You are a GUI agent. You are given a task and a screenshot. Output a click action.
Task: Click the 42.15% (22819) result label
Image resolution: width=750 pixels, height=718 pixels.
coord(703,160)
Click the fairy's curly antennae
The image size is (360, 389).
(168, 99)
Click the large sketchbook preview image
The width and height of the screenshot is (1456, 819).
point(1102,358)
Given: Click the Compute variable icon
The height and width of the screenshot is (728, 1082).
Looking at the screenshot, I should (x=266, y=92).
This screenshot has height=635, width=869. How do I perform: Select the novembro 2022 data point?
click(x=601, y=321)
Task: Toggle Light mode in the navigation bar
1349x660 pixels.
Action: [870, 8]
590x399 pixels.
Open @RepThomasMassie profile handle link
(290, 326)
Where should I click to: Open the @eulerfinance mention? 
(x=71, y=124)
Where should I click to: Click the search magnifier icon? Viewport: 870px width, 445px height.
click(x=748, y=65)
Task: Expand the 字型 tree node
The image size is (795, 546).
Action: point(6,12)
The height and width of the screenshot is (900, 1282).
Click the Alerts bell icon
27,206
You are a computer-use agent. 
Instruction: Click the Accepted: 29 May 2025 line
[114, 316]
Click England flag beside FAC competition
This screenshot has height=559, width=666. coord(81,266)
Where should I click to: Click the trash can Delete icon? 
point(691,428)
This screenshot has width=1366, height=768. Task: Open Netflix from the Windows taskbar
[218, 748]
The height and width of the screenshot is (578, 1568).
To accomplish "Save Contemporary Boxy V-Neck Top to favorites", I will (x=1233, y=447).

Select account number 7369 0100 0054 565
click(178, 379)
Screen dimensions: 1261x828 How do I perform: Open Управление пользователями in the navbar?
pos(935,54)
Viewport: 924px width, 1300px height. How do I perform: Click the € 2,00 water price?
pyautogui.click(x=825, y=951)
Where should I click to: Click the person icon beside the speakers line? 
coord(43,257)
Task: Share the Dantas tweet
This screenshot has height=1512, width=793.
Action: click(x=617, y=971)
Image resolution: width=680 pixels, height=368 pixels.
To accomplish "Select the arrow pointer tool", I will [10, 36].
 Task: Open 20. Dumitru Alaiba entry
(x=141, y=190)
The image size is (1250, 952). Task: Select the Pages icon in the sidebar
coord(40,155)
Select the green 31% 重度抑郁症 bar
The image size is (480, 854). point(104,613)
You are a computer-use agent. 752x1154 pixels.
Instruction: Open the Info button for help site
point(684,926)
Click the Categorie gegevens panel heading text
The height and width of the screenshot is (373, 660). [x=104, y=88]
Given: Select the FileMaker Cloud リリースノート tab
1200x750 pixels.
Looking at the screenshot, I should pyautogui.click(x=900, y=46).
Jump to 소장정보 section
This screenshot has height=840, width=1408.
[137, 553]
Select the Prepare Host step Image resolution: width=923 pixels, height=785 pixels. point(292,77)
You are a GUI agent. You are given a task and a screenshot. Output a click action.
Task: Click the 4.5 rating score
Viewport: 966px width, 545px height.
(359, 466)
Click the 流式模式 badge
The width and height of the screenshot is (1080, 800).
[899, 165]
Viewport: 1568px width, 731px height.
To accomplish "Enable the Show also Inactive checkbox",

● ● ● ●

*EXERCISE DESCRIPTION*.
Once the records end, copy them all again exactly.

*RESPONSE BOX*.
You are a GUI agent. You are given a task and a screenshot. Output a click action.
Task: Click the 42.15% (22819) result label
Image resolution: width=750 pixels, height=718 pixels.
coord(703,160)
Click the fairy's curly antennae
The image size is (360, 389).
(168, 99)
Click the large sketchbook preview image
The width and height of the screenshot is (1456, 819).
point(1102,358)
Given: Click the Compute variable icon
The height and width of the screenshot is (728, 1082).
Looking at the screenshot, I should (x=266, y=92).
This screenshot has height=635, width=869. How do I perform: Select the novembro 2022 data point?
click(x=601, y=321)
Task: Toggle Light mode in the navigation bar
1349x660 pixels.
Action: [870, 8]
590x399 pixels.
Open @RepThomasMassie profile handle link
(290, 326)
Where should I click to: Open the @eulerfinance mention? 
(x=71, y=124)
Where should I click to: Click the search magnifier icon? Viewport: 870px width, 445px height.
click(x=748, y=65)
Task: Expand the 字型 tree node
The image size is (795, 546).
Action: point(6,12)
The height and width of the screenshot is (900, 1282).
Click the Alerts bell icon
27,206
You are a computer-use agent. 
Instruction: Click the Accepted: 29 May 2025 line
[114, 316]
Click England flag beside FAC competition
This screenshot has height=559, width=666. coord(81,266)
Where should I click to: Click the trash can Delete icon? 
point(691,428)
This screenshot has width=1366, height=768. Task: Open Netflix from the Windows taskbar
[218, 748]
The height and width of the screenshot is (578, 1568).
To accomplish "Save Contemporary Boxy V-Neck Top to favorites", I will (x=1233, y=447).

Select account number 7369 0100 0054 565
click(178, 379)
Screen dimensions: 1261x828 How do I perform: Open Управление пользователями in the navbar?
pos(935,54)
Viewport: 924px width, 1300px height. How do I perform: Click the € 2,00 water price?
pyautogui.click(x=825, y=951)
Where should I click to: Click the person icon beside the speakers line? 
coord(43,257)
Task: Share the Dantas tweet
This screenshot has height=1512, width=793.
Action: click(x=617, y=971)
Image resolution: width=680 pixels, height=368 pixels.
To accomplish "Select the arrow pointer tool", I will [10, 36].
 Task: Open 20. Dumitru Alaiba entry
(x=141, y=190)
The image size is (1250, 952). Task: Select the Pages icon in the sidebar
coord(40,155)
Select the green 31% 重度抑郁症 bar
The image size is (480, 854). point(104,613)
You are a computer-use agent. 752x1154 pixels.
Instruction: Open the Info button for help site
point(684,926)
Click the Categorie gegevens panel heading text
The height and width of the screenshot is (373, 660). [x=104, y=88]
Given: Select the FileMaker Cloud リリースノート tab
1200x750 pixels.
Looking at the screenshot, I should pyautogui.click(x=900, y=46).
Jump to 소장정보 section
This screenshot has height=840, width=1408.
[137, 553]
Select the Prepare Host step Image resolution: width=923 pixels, height=785 pixels. point(292,77)
You are a GUI agent. You are given a task and a screenshot. Output a click action.
Task: Click the 4.5 rating score
Viewport: 966px width, 545px height.
(359, 466)
Click the 流式模式 badge
The width and height of the screenshot is (1080, 800).
[899, 165]
Viewport: 1568px width, 731px height.
To accomplish "Enable the Show also Inactive checkbox",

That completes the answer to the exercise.